¿Hay algún vínculo entre la vida, el periodismo y el amor?
Desde mi experiencia personal sí: los principales ejes rectores son: el compromiso con la verdad, la solidaridad a ultranza, no permitir la impunidad.
Si bien es cierto que la verdad puede ser relativa , no se permite en el periodismo publicar, difundir o hacer comentarios que dañen derechos de terceras personas y que evidentemente destruyan hasta su popia vida.
En el amor no se pueden crear historias falsas, a través de rumores, suposiciones e ideas vagas.
La vida misma tiene que poseer ese principio de veracidad en mis actos ( hablo en primera persona) porque de lo contrario sería una falacia en mi persona, en mi profesión y con los seres que amo.
La solidaridad, es un elemento insoslayable con nuestra pareja, porque se debe estar presente en los momentos más lúgubres y no solamente los que son de pleno goce y romance.
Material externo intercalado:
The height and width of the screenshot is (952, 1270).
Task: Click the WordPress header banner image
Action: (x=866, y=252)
En el periodismo no podemos pasar por alto una amenaza hacia nuestros compañeros o bien un atentado contra la libertad de expresión, la libertad de información, el derecho de acceso a la información y el derecho a la verdad.
La vida sin ese apoyo para levantar no sólo a nuestras parejas, sino a quienes forman parte de nuestra vida diaria, porque los lugares comunes:” lo que se te ofrezca” o un ” échale ganas” son expresiones de lo más deleznables y vacías.
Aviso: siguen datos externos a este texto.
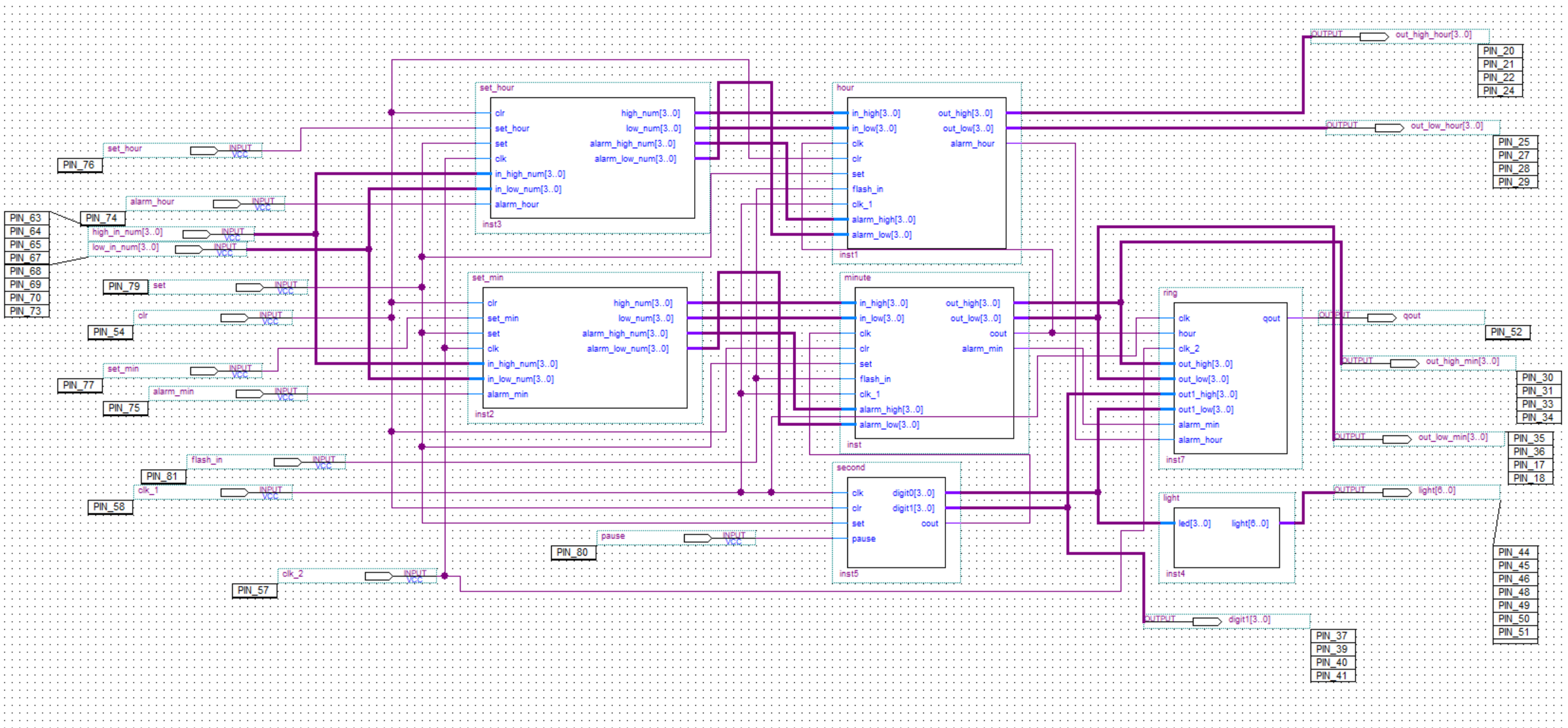Click the clk_2 input pin symbol

click(378, 576)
Llego al punto de la impunidad.
El periodismo entre otras funciones, cumple con un cometido esencial en toda sociedad que se jacte de ser democrática y es evitar que todo tipo de poder: político, económico, social, eclesiástico, de los mismos medios de comunicación, ejerza un control sobre las personas ( lo planteó así para no entrar en términos teóricos) pero también el agraviarlas, faltarles al respeto y vulnerar su dignidad misma.
Lógicamente esto no puede suceder en temas de pareja, porque no se puede imponer la visión del hombre o la mujer y mucho menos desacreditar sin ninguna clase de sustento.
Desde que la humanidad fue llamada de esta forma, se buscaron formas de conciliar, para evitar los abusos en cualquier ámbito.
El arte de amar tiene que ver con esta peculiaridad de ser auténticos y libres, pero hay linderos en los que la interpretación personal, más que hechos tangibles, socavan la plena armonía y de pronto: el camino recorrido de olvida y más aún: aquello que se construyó con base en hechos, y sólo con retóricas inservibles.
Quizá estás breves líneas les parezcan una utopía, pero su servidor es un fehacientemente creyente de las mismas.
El amor, como ejercer el periodismo sin complacencias y vivir la vida sin doble moral, no es para cobardes.
Yo nunca le he tenido miedo a vivir con plenitud, realizar un periodismo valiente y ético y amar sin ser juzgado y sin ninguna clase de caretas.
Gracias a la vida por tanto y a quienes me han acompañado en la buenas, en las malas y particularmente: en las peores.